Sort by: Most helpful
  1. Dane Walton 251 Reputation points Microsoft Employee
    2020-06-17T23:11:46.153+00:00

    Hi Brian (I believe it is Brian),
    We have a Github issue here with a similar question. The short of it is that we do not have SDK abilities to flush the queue or control the queue size. The user can do that with some application code if they desire (more details in the GH issue). Hope that answers that for ya!

    1 person found this answer helpful.

  2. QuantumCache 20,031 Reputation points
    2020-06-18T21:19:34.08+00:00

    Hello @WillessBrian-1191 , Thanks for your contribution to Microsoft's Q&A forum

    So there are basically two questions which we need to focus over here.

    1) Throttle limits

    The best place I would recommend is to visit Reference - IoT Hub quotas and throttling to get understanding of all updated and latest Quotas and Throttling. Please bookmark this URL for all future reference purpose.

    You may want to read more on this 'IoT Hub throttling and you' blog post.

    Another useful GitHub link which talks about IoTHub limits in a nut-shell is azure-docs/includes/iot-hub-limits.md

    2) Queue management

    A) timeToLive

    By default, the client SDKs and the Edge Hub use QoS level 1 (at least once). When the Edge Hub sends an acknowledgement of the message, it has already saved the message to disk. The Edge Hub keeps track of the message offset for each receiver and will resume from this point.
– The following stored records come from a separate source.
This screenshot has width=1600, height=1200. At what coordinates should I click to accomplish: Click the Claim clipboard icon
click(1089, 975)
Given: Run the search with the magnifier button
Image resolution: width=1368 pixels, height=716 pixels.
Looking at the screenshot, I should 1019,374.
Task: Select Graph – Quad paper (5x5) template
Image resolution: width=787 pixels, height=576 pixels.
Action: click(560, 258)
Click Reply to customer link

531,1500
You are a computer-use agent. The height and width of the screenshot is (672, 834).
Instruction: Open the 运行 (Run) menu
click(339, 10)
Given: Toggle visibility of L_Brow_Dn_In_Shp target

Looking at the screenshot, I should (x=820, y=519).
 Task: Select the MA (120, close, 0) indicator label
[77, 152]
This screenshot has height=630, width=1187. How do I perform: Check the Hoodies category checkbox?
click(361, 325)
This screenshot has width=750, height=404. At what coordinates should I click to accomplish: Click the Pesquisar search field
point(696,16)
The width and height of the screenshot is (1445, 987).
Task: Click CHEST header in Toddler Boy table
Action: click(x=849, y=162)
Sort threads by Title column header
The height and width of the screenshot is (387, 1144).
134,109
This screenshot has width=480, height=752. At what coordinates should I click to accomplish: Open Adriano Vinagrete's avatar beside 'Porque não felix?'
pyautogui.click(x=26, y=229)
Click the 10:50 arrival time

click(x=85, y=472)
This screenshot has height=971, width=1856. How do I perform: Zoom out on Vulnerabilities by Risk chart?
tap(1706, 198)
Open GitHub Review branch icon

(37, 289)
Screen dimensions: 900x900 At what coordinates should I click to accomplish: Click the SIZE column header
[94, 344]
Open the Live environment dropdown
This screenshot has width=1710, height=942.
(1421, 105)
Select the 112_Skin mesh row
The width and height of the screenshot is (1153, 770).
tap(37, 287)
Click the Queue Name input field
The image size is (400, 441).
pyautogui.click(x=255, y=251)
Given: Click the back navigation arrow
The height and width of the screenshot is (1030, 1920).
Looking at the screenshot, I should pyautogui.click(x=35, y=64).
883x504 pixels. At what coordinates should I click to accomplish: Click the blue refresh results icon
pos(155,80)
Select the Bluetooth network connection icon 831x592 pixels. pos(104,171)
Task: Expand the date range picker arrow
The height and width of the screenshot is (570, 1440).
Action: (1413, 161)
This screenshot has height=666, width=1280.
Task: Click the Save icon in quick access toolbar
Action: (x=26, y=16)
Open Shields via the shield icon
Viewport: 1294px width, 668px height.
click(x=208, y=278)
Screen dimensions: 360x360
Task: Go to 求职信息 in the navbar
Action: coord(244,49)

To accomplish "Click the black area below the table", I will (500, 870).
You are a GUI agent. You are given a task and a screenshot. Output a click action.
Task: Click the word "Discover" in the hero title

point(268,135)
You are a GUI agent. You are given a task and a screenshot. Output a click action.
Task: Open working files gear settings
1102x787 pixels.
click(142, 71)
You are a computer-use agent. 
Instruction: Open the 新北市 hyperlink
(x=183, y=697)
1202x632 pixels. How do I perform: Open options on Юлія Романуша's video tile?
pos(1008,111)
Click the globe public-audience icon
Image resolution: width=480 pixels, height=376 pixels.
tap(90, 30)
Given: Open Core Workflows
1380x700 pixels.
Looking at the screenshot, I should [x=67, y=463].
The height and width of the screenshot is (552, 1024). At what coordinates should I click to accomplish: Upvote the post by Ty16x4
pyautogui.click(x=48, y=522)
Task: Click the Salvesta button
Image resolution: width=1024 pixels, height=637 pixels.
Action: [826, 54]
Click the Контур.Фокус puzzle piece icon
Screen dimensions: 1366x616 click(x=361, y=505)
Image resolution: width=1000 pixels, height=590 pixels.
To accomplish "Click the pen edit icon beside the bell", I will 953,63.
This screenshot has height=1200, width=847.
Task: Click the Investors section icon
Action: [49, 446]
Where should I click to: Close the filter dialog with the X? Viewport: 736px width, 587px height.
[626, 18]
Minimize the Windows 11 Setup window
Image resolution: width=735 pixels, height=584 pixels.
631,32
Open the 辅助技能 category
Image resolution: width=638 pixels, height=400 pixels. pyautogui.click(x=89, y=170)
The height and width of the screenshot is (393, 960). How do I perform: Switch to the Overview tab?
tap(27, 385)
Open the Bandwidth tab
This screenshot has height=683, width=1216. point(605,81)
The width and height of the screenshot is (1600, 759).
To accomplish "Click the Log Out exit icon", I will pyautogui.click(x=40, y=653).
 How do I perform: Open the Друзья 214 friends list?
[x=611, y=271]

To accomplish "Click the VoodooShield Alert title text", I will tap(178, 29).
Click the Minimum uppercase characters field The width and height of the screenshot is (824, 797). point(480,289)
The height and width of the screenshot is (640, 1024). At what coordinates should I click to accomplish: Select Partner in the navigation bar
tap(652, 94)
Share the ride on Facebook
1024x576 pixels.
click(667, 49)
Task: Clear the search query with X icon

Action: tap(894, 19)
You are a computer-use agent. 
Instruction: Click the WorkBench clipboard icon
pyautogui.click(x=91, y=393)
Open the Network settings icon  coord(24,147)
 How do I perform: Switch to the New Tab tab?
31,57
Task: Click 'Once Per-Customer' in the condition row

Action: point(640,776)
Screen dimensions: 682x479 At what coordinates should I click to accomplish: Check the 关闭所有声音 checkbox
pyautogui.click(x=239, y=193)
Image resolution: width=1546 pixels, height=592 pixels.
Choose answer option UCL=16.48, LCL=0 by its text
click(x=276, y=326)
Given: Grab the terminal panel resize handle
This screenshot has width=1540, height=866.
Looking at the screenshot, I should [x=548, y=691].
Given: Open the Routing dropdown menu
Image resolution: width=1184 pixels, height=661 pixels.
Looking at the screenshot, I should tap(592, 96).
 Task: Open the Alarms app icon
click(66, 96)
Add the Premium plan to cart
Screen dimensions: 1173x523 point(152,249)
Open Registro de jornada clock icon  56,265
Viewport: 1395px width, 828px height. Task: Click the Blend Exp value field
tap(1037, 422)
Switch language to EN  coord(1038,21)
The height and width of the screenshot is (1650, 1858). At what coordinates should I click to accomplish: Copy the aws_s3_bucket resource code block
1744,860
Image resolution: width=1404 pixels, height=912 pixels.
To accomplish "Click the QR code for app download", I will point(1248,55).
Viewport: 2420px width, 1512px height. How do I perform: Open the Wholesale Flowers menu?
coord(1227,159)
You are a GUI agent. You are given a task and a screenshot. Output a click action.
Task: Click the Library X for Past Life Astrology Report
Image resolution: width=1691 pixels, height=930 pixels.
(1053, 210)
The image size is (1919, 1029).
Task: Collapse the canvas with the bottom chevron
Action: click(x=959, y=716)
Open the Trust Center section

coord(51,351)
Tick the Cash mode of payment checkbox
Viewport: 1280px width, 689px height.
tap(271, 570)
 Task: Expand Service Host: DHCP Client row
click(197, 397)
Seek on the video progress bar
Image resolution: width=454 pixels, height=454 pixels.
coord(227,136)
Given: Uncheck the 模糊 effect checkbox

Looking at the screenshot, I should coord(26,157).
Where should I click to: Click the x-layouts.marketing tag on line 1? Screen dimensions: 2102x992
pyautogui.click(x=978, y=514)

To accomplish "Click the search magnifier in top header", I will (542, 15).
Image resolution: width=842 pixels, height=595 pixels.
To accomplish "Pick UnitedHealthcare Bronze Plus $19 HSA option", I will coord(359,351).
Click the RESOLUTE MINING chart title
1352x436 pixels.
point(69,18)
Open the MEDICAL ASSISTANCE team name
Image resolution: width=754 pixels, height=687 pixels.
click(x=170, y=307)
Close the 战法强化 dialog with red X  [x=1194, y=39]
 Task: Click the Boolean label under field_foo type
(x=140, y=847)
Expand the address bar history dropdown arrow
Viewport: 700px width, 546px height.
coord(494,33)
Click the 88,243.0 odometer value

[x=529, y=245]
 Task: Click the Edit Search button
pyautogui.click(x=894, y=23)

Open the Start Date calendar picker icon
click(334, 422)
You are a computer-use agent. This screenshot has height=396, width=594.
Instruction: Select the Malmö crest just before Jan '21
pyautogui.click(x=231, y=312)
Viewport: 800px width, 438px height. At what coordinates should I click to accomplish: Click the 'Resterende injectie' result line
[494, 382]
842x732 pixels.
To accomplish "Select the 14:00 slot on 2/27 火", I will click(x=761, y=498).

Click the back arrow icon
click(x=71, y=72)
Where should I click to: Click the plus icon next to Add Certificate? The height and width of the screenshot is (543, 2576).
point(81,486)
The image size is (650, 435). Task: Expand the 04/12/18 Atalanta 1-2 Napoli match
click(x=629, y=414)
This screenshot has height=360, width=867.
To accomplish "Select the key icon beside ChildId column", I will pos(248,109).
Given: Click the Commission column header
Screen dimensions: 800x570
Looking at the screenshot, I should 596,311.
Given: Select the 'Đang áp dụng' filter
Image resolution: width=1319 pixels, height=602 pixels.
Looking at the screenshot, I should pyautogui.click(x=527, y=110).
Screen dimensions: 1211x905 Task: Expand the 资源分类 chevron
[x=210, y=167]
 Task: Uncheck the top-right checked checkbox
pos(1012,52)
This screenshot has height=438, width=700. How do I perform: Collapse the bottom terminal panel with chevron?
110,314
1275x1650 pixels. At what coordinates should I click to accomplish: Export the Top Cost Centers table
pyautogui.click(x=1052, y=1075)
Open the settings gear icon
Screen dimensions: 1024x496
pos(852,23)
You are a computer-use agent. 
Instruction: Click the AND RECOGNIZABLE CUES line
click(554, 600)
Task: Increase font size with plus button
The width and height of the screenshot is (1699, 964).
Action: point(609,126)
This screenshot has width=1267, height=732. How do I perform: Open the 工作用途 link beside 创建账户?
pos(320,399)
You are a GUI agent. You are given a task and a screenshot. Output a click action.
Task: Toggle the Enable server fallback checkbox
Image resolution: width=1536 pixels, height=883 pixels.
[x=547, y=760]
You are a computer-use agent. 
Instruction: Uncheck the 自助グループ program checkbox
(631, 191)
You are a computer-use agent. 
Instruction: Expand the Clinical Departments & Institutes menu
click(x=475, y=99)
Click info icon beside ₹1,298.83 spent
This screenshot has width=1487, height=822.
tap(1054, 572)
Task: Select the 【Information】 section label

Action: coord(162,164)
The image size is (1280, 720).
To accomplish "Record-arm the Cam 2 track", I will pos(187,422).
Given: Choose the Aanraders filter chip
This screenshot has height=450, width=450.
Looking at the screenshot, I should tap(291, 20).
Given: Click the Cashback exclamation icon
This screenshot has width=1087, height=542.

This works because the client SDK by default also uses QoS 1 and must acknowledge processing of the message. (message completion).

    Putting these acknowledgements together and the persistent storage of message gets you at least once delivery. Messages are also queued per endpoint and are guaranteed to be delivered in order.If the Edge Hub fails, then it is expected that the module will continue to retry sending a message.Something to be aware of is that messages can be removed from the queue if their TTL expires. This means that all of these retries must complete before the TTL. This TTL value is configurable via the Edge Hub's twin and defaults to 2 hours. For example: "timeToLiveSecs": 7200

     "$edgeHub": { 
       "properties.desired": { 
           "schemaVersion": "1.0", "routes": { 
               "route": "FROM /messages/* INTO $upstream" 
               }, 
               "storeAndForwardConfiguration": { 
                   "timeToLiveSecs": 7200 
               } 
           } 
       } 
    

    B) Storage management

    If you wanted to enable the IoT Edge hub to store messages in your device's local storage and retrieve them later, you can configure the environment variables and the create options in the Azure portal in the Runtime Settings section or you can configure the local storage directly in the deployment manifest. Please refer to Link module storage to device storage

    Understand extended offline capabilities for IoT Edge devices, modules, and child devices

    C) Retry

    The SDKs provide three retry policies:

    • Exponential back-off with jitter: This default retry policy tends to be aggressive at the start and slow down over time until it reaches a maximum delay. The design is based on Retry guidance from Azure Architecture Center.
    • Custom retry: For some SDK languages, you can design a custom retry policy that is better suited for your scenario and then inject it into the RetryPolicy. Custom retry isn't available on the C SDK, and it is not currently supported on the Python SDK. The Python SDK reconnects as-needed.
    • No retry: You can set retry policy to "no retry," which disables the retry logic. The SDK tries to connect once and send a message once, assuming the connection is established. This policy is typically used in scenarios with bandwidth or cost concerns. If you choose this option, messages that fail to send are lost and can't be recovered.

    For more info please visit: Manage connectivity and reliable messaging by using Azure IoT Hub device SDKs

    // define/set default retry policy 
    IRetryPolicy retryPolicy = new ExponentialBackoff(int.MaxValue, TimeSpan.FromMilliseconds(100), TimeSpan.FromSeconds(10), TimeSpan.FromMilliseconds(100)); 
    SetRetryPolicy(retryPolicy); 
    

    A similar Github issue to be read is 01/2019 dated : When a consuming module is offline #23265

    Please let us know if you need further help in matter, We are happy to help you!